§ What to produce: Filter the records below and copy every line containing the word "resolution".

§ Entries provided:
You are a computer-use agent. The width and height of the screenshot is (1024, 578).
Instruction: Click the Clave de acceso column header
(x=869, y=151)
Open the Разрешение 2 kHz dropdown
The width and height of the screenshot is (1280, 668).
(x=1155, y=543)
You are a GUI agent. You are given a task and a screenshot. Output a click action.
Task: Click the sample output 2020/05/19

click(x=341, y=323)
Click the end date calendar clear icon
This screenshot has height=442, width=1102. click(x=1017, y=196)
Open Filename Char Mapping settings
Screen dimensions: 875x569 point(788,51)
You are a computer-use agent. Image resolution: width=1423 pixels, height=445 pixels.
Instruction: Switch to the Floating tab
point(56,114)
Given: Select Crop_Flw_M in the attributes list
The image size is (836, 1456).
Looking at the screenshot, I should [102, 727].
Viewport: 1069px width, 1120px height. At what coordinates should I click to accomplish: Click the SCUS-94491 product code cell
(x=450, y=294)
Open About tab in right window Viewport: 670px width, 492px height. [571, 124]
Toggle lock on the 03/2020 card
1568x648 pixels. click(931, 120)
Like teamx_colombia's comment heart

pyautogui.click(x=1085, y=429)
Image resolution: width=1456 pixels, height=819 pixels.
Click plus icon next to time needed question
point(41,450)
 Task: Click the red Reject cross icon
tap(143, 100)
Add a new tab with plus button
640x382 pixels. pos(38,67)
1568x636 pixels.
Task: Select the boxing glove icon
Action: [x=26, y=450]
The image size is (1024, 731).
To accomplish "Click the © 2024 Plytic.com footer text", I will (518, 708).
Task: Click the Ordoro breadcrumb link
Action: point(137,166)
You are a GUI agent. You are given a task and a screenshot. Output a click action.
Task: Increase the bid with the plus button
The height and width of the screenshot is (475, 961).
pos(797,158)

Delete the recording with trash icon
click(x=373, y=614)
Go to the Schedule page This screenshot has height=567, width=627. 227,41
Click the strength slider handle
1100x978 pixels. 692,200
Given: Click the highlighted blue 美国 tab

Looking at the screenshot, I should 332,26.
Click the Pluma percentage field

§ Solution for this exercise:
You are a computer-use agent. Image resolution: width=1423 pixels, height=445 pixels.
Image resolution: width=1456 pixels, height=819 pixels.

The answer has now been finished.